BEGIN ENTRIES PROVIDED

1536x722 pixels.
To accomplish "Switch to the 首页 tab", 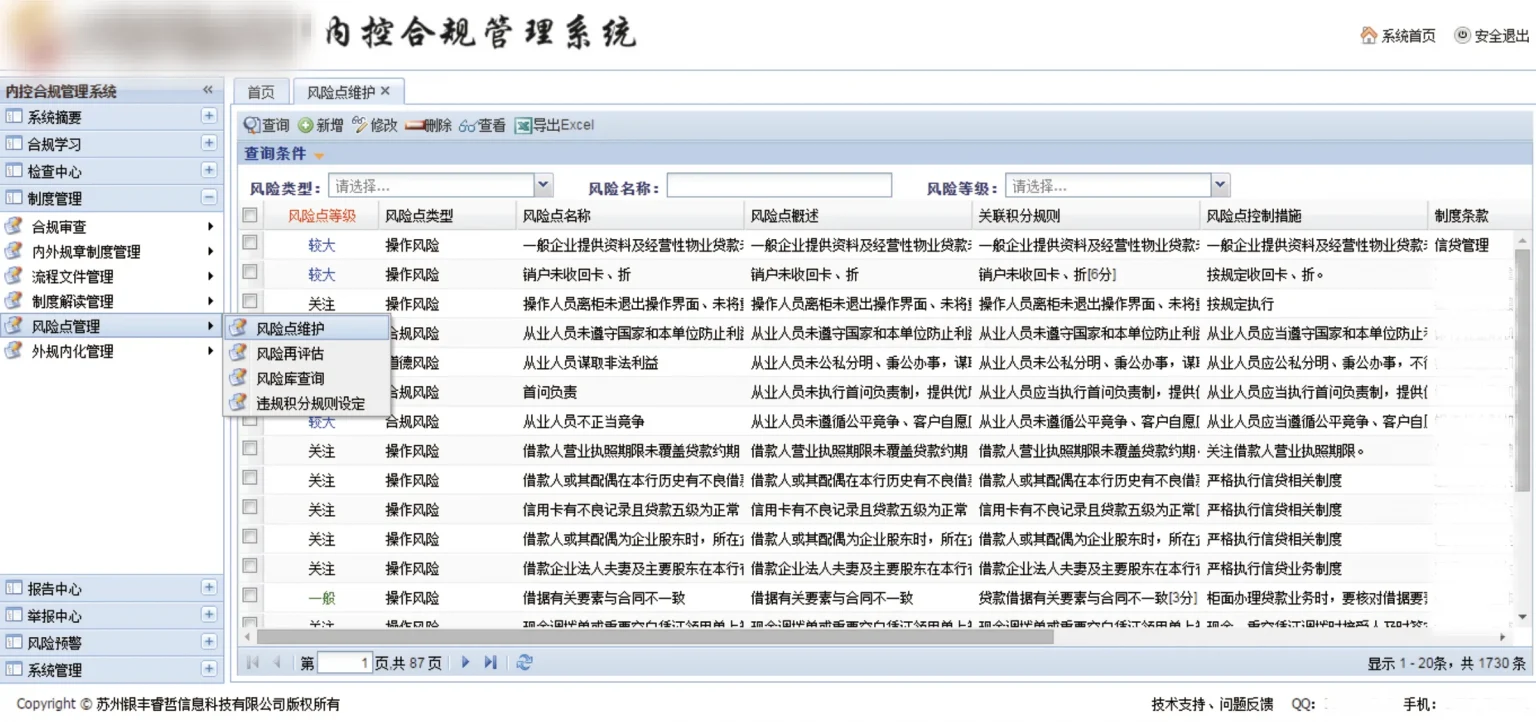I will pos(261,92).
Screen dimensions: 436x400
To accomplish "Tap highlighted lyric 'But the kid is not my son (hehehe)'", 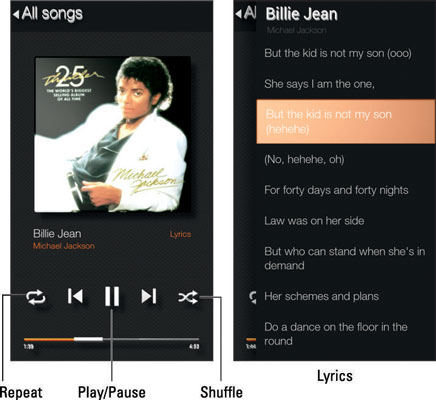I will point(346,122).
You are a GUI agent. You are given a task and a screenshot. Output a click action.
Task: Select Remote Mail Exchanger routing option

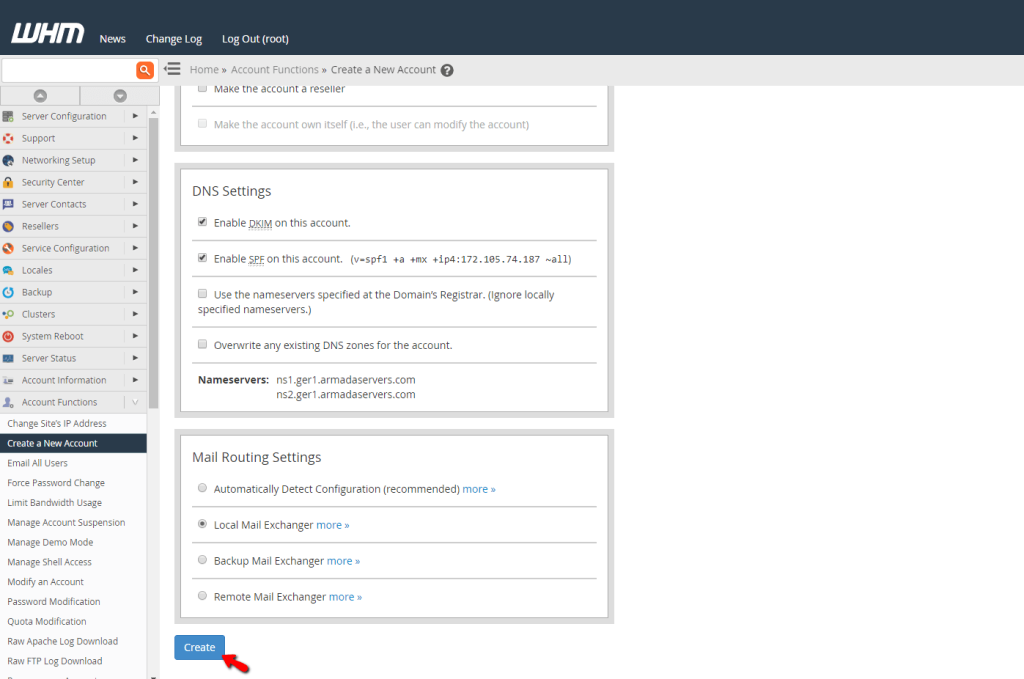point(202,596)
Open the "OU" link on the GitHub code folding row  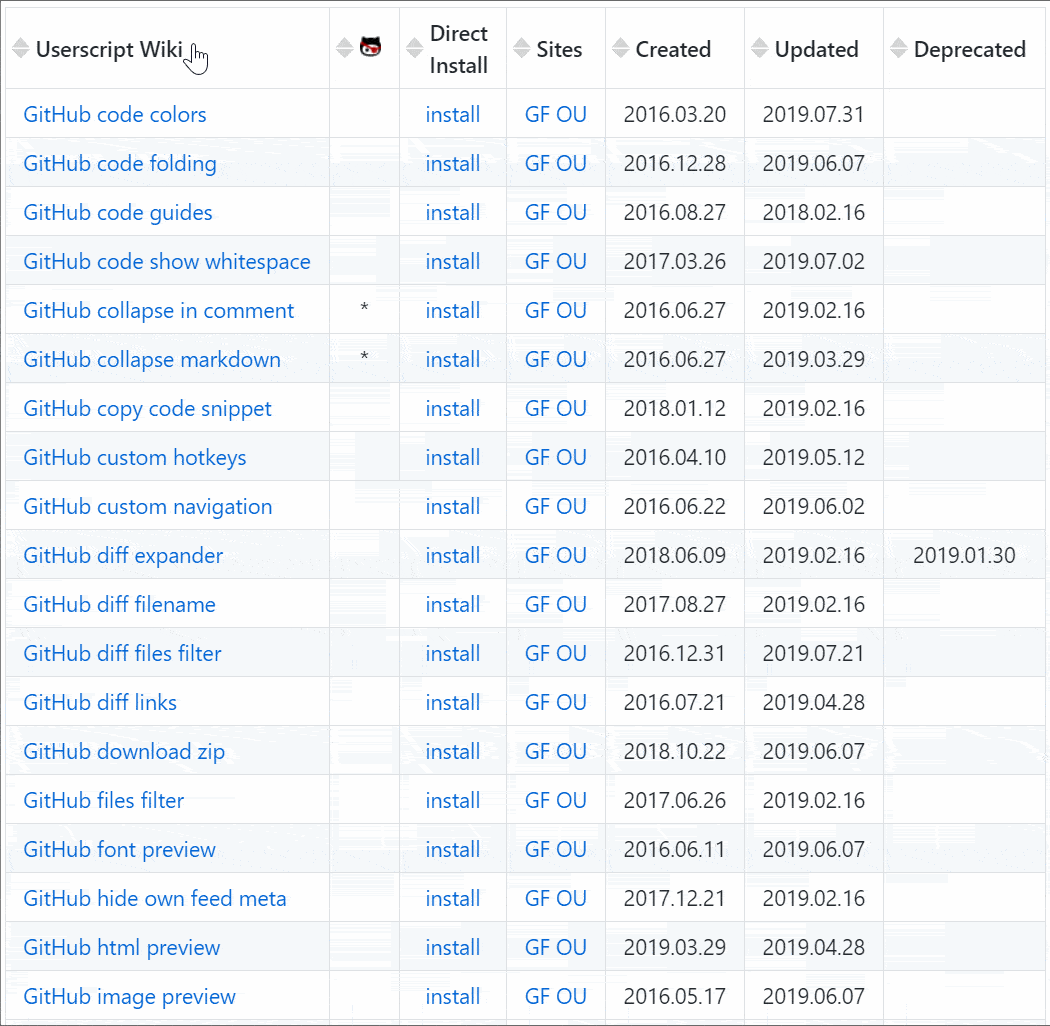[572, 163]
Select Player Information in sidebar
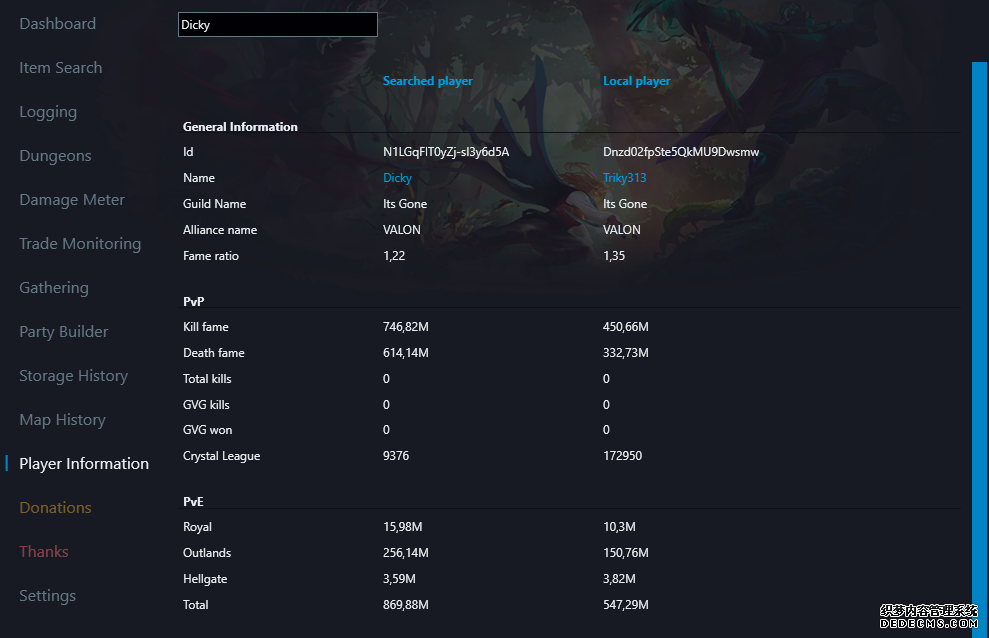Screen dimensions: 989x638 [x=84, y=464]
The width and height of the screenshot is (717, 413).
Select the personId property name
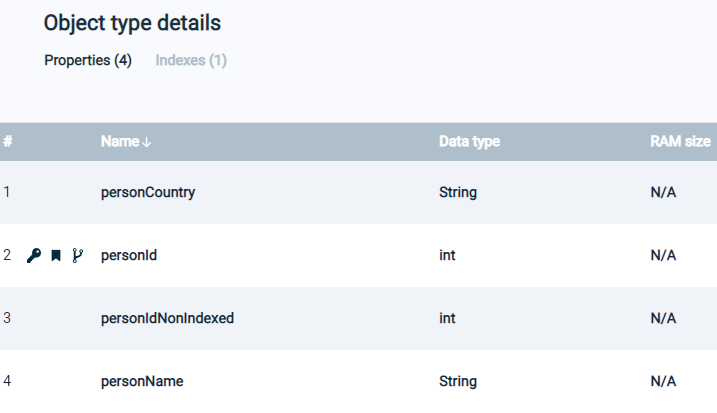click(x=129, y=255)
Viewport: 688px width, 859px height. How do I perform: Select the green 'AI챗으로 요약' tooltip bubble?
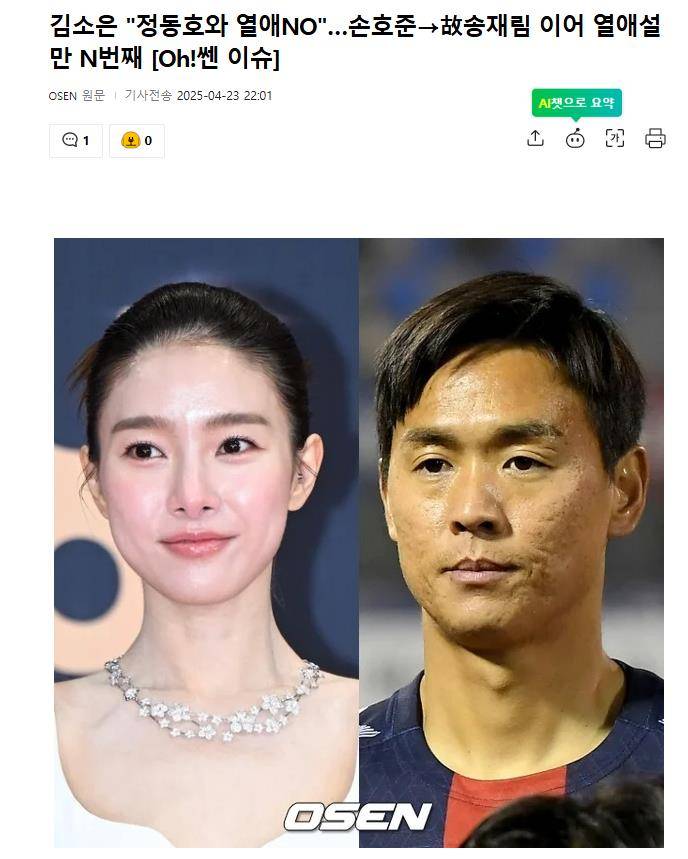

END ENTRIES PROVIDED

> PROBLEM TO SOLVE: Lines from the one with "The width and" through the final line of the listing above: copy them exactly, both ends included, and omit every picture.

> RESPONSE AREA:
The width and height of the screenshot is (717, 413).
Select the personId property name
click(x=129, y=255)
Viewport: 688px width, 859px height. How do I perform: Select the green 'AI챗으로 요약' tooltip bubble?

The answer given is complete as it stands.